- Location of Candlewick Lake in Boone County, Illinois.
- Coordinates: 42°21′09″N 88°52′26″W﻿ / ﻿42.35250°N 88.87389°W
- Country: United States
- State: Illinois
- County: Boone

Area
- • Total: 2.14 sq mi (5.53 km^{2})
- • Land: 1.85 sq mi (4.79 km^{2})
- • Water: 0.29 sq mi (0.75 km^{2})
- Elevation: 896 ft (273 m)

Population (2020)
- • Total: 5,115
- • Density: 2,767.1/sq mi (1,068.37/km^{2})
- Time zone: UTC-6 (Central (CST))
- • Summer (DST): UTC-5 (CDT)
- Area codes: 815 & 779
- GNIS feature ID: 2727441

= Candlewick Lake, Illinois =

Candlewick Lake is an unincorporated, gated community in Boone County, Illinois, United States. Candlewick Lake is located between Poplar Grove and Timberlane; the community includes a lake with the same name. It is part of the Rockford, Illinois Metropolitan Statistical Area. As of the 2020 census, Candlewick Lake had a population of 5,115.

Water source provided by Aqua Illinois privatized water corporation.
==Demographics==

Historical population
| Census | Pop. | Note | %± |
| 2020 | 5,115 |  | — |
U.S. Decennial Census

===Racial and ethnic composition===

Candlewick Lake CDP, Illinois – Racial and ethnic composition Note: the US Census treats Hispanic/Latino as an ethnic category. This table excludes Latinos from the racial categories and assigns them to a separate category. Hispanics/Latinos may be of any race.
| Race / Ethnicity (NH = Non-Hispanic) | Pop 2020 | 2020 |
|---|---|---|
| White alone (NH) | 3,597 | 70.32% |
| Black or African American alone (NH) | 171 | 3.34% |
| Native American or Alaska Native alone (NH) | 9 | 0.18% |
| Asian alone (NH) | 42 | 0.82% |
| Native Hawaiian or Pacific Islander alone (NH) | 1 | 0.02% |
| Other race alone (NH) | 14 | 0.27% |
| Mixed race or Multiracial (NH) | 260 | 5.08% |
| Hispanic or Latino (any race) | 1,021 | 19.96% |
| Total | 5,115 | 100.00% |

===2020 census===
As of the 2020 census, Candlewick Lake had a population of 5,115. The median age was 36.7 years. 26.7% of residents were under the age of 18 and 12.2% of residents were 65 years of age or older. For every 100 females there were 105.9 males, and for every 100 females age 18 and over there were 102.8 males age 18 and over.

100.0% of residents lived in urban areas, while 0.0% lived in rural areas.

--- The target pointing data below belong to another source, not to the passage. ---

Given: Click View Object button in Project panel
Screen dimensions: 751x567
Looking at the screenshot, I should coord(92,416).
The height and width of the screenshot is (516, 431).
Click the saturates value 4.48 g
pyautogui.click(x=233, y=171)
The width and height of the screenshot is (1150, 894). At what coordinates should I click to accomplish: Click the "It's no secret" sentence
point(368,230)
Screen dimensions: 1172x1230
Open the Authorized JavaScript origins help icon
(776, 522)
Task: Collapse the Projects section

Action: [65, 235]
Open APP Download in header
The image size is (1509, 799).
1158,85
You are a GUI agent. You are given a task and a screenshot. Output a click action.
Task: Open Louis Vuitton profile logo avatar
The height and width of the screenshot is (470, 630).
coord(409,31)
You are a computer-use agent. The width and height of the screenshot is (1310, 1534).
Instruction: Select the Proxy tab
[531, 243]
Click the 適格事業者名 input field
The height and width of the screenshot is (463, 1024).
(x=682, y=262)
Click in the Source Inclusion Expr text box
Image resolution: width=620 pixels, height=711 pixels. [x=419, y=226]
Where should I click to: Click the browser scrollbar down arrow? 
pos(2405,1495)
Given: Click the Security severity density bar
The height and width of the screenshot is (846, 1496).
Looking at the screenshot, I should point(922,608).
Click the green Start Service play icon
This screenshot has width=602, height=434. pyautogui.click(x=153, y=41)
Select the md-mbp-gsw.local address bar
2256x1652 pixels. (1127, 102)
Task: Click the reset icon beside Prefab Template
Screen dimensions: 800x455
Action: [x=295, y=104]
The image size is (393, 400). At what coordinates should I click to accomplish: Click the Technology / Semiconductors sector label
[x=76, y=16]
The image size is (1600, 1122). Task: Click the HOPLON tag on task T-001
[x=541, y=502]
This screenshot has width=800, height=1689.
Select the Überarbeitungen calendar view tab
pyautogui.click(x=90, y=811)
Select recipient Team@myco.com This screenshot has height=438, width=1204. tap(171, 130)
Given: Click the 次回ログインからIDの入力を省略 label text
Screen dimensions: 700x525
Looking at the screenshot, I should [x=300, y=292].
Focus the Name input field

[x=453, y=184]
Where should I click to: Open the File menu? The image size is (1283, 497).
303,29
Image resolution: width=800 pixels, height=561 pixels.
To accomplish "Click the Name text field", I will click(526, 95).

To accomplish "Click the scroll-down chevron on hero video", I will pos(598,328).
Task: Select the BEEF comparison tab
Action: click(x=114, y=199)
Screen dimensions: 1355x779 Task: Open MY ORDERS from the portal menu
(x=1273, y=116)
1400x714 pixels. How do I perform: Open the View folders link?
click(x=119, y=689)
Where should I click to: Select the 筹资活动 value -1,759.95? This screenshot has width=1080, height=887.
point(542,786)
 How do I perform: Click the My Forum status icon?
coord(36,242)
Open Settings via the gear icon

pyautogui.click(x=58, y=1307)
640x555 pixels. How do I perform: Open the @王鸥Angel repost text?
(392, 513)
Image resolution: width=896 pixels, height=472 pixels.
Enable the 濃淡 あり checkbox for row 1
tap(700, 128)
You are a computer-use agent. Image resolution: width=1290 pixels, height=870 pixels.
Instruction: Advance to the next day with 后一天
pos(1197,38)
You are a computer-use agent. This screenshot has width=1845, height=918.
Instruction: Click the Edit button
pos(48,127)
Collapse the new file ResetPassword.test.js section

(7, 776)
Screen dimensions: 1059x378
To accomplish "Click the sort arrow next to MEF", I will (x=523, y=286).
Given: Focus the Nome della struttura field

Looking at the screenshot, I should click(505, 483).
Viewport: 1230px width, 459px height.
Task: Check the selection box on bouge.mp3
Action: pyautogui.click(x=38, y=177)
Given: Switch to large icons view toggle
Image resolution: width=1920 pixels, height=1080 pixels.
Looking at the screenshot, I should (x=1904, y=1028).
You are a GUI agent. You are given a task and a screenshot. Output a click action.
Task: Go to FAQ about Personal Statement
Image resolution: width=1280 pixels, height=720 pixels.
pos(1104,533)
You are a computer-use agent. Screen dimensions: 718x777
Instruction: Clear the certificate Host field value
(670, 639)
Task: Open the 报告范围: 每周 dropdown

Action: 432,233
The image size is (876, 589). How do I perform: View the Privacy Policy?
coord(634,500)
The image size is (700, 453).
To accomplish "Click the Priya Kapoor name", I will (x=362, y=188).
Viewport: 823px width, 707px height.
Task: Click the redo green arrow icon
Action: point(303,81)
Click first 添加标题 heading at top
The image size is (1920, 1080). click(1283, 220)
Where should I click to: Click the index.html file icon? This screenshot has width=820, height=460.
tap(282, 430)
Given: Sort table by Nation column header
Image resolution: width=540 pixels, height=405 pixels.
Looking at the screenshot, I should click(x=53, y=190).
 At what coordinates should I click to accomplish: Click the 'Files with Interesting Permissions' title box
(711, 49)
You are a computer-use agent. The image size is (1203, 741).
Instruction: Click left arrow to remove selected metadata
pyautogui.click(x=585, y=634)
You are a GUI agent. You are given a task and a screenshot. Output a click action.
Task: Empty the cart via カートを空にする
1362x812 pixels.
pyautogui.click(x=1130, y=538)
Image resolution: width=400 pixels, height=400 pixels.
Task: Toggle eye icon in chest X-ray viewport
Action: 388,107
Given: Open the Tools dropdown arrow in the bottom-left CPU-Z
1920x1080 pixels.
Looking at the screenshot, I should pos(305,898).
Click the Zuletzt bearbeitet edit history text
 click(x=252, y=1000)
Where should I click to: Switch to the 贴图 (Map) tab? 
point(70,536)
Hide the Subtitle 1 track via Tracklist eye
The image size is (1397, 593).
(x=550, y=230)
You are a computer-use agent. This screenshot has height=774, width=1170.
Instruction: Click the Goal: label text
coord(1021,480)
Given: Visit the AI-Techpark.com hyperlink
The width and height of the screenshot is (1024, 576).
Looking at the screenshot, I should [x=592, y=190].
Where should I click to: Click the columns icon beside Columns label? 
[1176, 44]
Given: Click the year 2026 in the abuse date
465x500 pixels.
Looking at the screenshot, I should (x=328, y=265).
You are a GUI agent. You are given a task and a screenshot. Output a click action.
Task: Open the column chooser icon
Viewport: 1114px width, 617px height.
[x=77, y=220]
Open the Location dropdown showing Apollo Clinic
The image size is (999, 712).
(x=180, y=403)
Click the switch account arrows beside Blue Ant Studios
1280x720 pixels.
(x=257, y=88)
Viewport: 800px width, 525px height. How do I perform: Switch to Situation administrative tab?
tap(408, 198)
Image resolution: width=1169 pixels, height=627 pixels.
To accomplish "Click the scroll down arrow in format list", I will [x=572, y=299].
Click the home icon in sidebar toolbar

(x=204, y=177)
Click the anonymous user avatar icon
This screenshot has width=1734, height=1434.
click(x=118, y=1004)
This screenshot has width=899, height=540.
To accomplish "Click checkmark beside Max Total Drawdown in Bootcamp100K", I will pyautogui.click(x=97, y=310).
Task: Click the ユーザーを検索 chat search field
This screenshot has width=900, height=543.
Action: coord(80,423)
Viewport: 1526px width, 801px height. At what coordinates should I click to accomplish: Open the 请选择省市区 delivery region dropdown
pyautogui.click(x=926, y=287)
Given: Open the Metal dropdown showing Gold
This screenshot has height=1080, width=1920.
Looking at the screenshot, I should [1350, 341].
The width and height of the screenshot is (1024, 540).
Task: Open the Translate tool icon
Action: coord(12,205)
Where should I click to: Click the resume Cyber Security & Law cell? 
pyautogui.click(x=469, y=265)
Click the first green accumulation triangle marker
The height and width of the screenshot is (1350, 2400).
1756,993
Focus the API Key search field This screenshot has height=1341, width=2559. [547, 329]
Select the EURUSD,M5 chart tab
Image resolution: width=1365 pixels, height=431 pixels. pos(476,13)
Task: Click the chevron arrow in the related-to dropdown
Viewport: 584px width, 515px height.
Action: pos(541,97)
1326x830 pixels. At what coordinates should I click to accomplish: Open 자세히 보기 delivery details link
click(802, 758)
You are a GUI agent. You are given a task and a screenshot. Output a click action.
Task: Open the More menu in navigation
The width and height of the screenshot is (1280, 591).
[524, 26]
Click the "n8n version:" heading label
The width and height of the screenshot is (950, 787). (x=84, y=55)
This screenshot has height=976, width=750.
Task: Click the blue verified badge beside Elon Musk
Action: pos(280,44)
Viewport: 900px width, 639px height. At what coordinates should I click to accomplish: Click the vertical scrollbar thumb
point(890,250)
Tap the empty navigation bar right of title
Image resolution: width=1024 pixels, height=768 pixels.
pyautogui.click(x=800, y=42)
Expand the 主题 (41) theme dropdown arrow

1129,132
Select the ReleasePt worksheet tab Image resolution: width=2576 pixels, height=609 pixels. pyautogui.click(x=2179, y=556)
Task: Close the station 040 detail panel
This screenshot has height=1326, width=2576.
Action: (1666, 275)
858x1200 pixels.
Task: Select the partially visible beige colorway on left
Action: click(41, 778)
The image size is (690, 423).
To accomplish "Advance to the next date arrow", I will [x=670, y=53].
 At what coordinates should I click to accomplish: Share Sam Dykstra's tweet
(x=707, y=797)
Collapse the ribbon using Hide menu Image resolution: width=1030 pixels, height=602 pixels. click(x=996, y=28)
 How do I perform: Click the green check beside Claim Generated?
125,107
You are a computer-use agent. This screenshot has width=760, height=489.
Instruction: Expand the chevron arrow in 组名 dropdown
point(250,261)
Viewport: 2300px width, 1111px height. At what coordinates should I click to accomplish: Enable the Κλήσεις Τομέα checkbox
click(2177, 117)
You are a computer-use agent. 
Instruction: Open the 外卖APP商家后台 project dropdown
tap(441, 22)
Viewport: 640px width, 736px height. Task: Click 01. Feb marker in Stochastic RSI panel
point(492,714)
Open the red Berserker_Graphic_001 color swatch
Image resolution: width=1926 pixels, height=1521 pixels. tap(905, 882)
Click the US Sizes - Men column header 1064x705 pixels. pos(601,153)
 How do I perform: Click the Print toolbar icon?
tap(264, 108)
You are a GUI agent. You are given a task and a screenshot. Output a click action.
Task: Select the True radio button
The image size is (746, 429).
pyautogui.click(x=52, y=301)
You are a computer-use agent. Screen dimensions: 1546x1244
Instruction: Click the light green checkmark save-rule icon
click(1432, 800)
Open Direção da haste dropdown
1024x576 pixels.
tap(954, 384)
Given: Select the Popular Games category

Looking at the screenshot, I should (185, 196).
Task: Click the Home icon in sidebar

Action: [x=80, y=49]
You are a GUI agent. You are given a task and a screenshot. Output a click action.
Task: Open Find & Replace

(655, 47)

There were 1,694 households in Candlewick Lake, of which 38.8% had children under the age of 18 living in them. Of all households, 62.2% were married-couple households, 14.2% were households with a male householder and no spouse or partner present, and 16.4% were households with a female householder and no spouse or partner present. About 16.5% of all households were made up of individuals and 6.9% had someone living alone who was 65 years of age or older.

There were 1,831 housing units, of which 7.5% were vacant. The homeowner vacancy rate was 1.8% and the rental vacancy rate was 6.7%.

==Education==
Most of it is in the Belvidere Consolidated Unit School District 100, while a portion is in the North Boone Community Unit School District 200.